Features

In this section, we’re going to describe some of the more advanced features you can do with NStack when building your modules and composing them together to build workflows.

Composition

Workflows can contain as many steps as you like, as long as the output type of one matches the input type of the other. For instance, let’s say we wanted to create the following workflow based on the Iris example in In-Depth Tutorial - Productionising a Classifier and available on GitHub

  • Expose an HTTP endpoint which takes four Doubles
  • Send these Doubles to our classifier, Iris.Classify, which will tell us the species of the iris
  • Count the number of characters in the species of the iris using our Demo.numChars function
  • Write the result to the log

We could write the following workflow:

module Iris.Workflow:0.0.1-SNAPSHOT
import Iris.Classify:0.0.1-SNAPSHOT as Classifier
import Demo:0.0.1-SNAPSHOT as Demo

def multipleSteps =
  Sources.http<(Double, Double, Double, Double)> { http_path = "/irisendpoint" } |
  Classifier.predict |
  Demo.numChars |
  sinks.log<Integer>

Note

numChars and predict can be composed together because their types – or schemas – match. If predict wasn’t configured to output Text, or numChars wasn’t configured to take Text as input, NStack would not let you build the following workflow.

Workflow Reuse

All of the workflows that we have written so far have been fully composed, which means that they contain a source and a sink. Many times, you want to split up sources, sinks, and functions into separate pieces you can share and reuse. In this case, we say that a workflow is partially composed, which just means it does not contain a source and a sink. These workflows cannot be started by themselves, but can be shared and attached to other sources and/or sinks to become fully composed.
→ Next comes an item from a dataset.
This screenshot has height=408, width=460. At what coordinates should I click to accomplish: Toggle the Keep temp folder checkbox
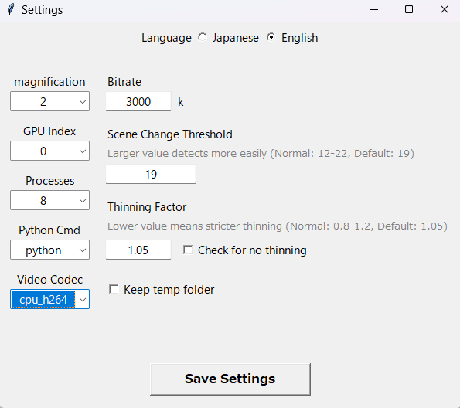coord(114,290)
For instance, we could combine Iris.Classify.predict and demo.numChars from the previous example to form a new workflow speciesLength like so:

module Iris.Workflow:0.0.1-SNAPSHOT
import Iris.Classify:0.0.1-SNAPSHOT as Classifier
import Demo:0.0.1-SNAPSHOT as Demo

def speciesLength = Classifier.predict | Demo.numChars

Because our workflow Iris.Workflow.speciesLength has not been connected to a source or a sink, it in itself is still a function. If we build this workflow, we can see speciesLength alongside our other functions by using the list command:

~/Iris.Workflow/ $ nstack list functions
Iris.Classify:0.0.1-SNAPSHOT
  predict : (Double, Double, Double, Double) -> Text
Demo:0.0.1
  numChars : Text -> Integer
Iris.Workflow:0.0.1-SNAPSHOT
  speciesLength : (Double, Double, Double, Double) -> Integer

As we would expect, the input type of the workflow is the input type of Iris.Classify.predict, and the output type is the output type of demo.numChars. Like other functions, this must be connected to a source and a sink to make it fully composed, which means we could use this workflow it in another workflow.
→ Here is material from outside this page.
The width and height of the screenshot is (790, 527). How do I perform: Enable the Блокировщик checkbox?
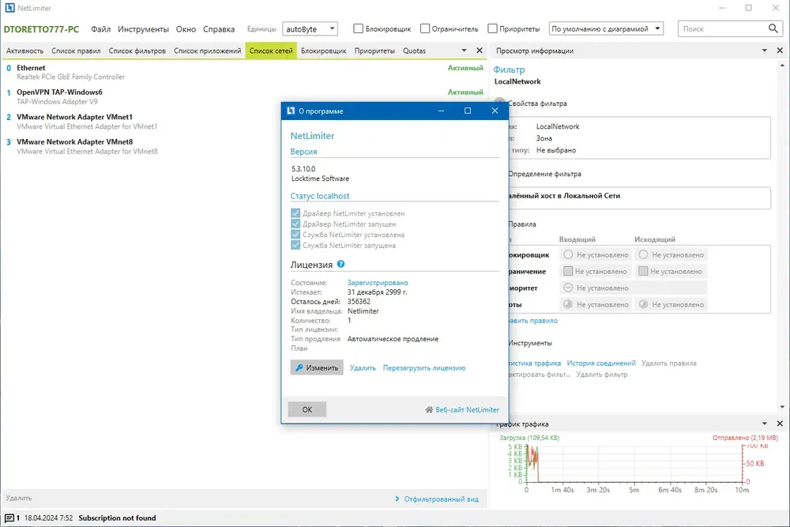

module Iris.Endpoint:0.0.1-SNAPSHOT
import Iris.Workflow:0.0.1-SNAPSHOT as IrisWF
def http = Sources.http<(Double, Double, Double, Double)> |
  IrisWF.speciesLength |
  Sinks.log<Integer>

Often times you want to re-use a source or a sink without reconfiguring them. To do this, we can similarly separate the sources and sinks into separate workflows, like so:

module Iris.Workflow:0.0.1-SNAPSHOT
import Iris.Classify:0.0.1-SNAPSHOT as Classifier

def httpEndpoint = sources.http<(Double, Double, Double, Double)> { http_path = "speciesLength" }
def logSink = sinks.log<Text>

def speciesWf = httpEndpoint | Classifier.predict | logSink

Separating sources and sinks becomes useful when you’re connecting to more complex integrations which you don’t want to configure each time you use it – many times you want to reuse a source or sink in multiple workflows. In the following example, we are defining a module which provides a source and a sink which both sit ontop of Postgres.

module Iris.DB:0.0.1-SNAPSHOT

def petalsAndSepals = Sources.postgres<(Double, Double, Double, Double)> {
  pg_database = "flowers",
  pg_query = "SELECT * FROM iris"
}

def irisSpecies = Sinks.postgres<Text> {
  pg_database = "flowers",
  pg_table = "iris"
}

If we built this module, petalsAndSepals and irisSpecies could be used in other modules as sources and sinks, themselves.
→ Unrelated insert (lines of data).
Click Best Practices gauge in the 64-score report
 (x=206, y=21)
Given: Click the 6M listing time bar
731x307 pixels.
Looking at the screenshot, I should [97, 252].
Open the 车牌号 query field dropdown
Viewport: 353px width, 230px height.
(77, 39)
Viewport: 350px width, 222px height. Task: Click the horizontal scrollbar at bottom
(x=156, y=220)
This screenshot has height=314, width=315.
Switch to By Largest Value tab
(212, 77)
We may also want to add a functions to do some pre- or post- processing to a source or sink. For instance:

module IrisCleanDbs:0.0.1-SNAPSHOT

import PetalTools:1.0.0 as PetalTools
import TextTools:1.1.2 as TextTools
import Iris.DB:0.0.1-SNAPSHOT as DB

def roundedPetalsSource = DB.petalsAndSepals | PetalsTools.roundPetalLengths
def irisSpeciesUppercase = TextTools.toUppercase | DB.irisSpecies

Because roundedPetalsSource is a combination of a source and a function, it is still a valid source. Similarly, irisSpeciesUppercase is a combination of a function and a sink, so it is still a valid sink.

Because NStack functions, source, and sinks can be composed and reused, this lets you build powerful abstractions over infrastructure.

Versioning

Modules in NStack are versioned with a 3-digit suffix that is intended to follow semantic versioning, e.g.:

Demo:0.0.1

This is specified in the nstack.yaml for code-based modules, and in module.nml for workflow modules. A module of a specific version is completely immutable, and it’s not possible to build another copy of the module with the same version without deleting it first.

Snapshots

When creating a new module, i.e. with nstack init, your module will have the version number (0.0.1-SNAPSHOT). The SNAPSHOT tag tells NStack to allow you to override it every time you build. This is helpful for development, as you do not need to constantly increase the version number. When you deem your module is ready for release, you can remove SNAPSHOT and NStack will create an immutable version of 0.0.1.

Configuration

In addition to receiving input at runtime, modules, sources, and sinks often need to be able to configured by a workflow author. To do this, we use brackets and pass in a list of named records:

Sources.Postgres<Text> {
     pg_host = "localhost",
     pg_port = "5432",
     pg_user = "user",
     pg_password = "123456",
     pg_database = "db",
     pg_query = "SELECT * FROM tbl;"
 }

For sources and sinks, some parameters are mandatory, and some provide sensible defaults. This is documented in Supported Integrations.

To pass configuration parameters to a module, we use the same syntax

FirstLastName.full_name { first_name = "John" }

NStack passes in configuration parameters as a dictionary, args, which is added to the base class of your module. For instance, in Python you can access configuration parameters in the following manner:

class Service(nstack.BaseService):

    def full_name(self, second_name):
      full_name = "{} {}".format(self.args.get("first_name", "Tux"), second_name)
      return full_name

Framework Modules

It is often useful to create a common parent module with dependencies already installed, either to save time or for standardisation. NStack supports this with Framework Modules. Simply create a new module similar to above, nstack init framework [parent], and modify the resulting nstack.yaml as needed.

You can then build this module using nstack build, and refer to it from later modules within the parent field of their nstack.yaml config file.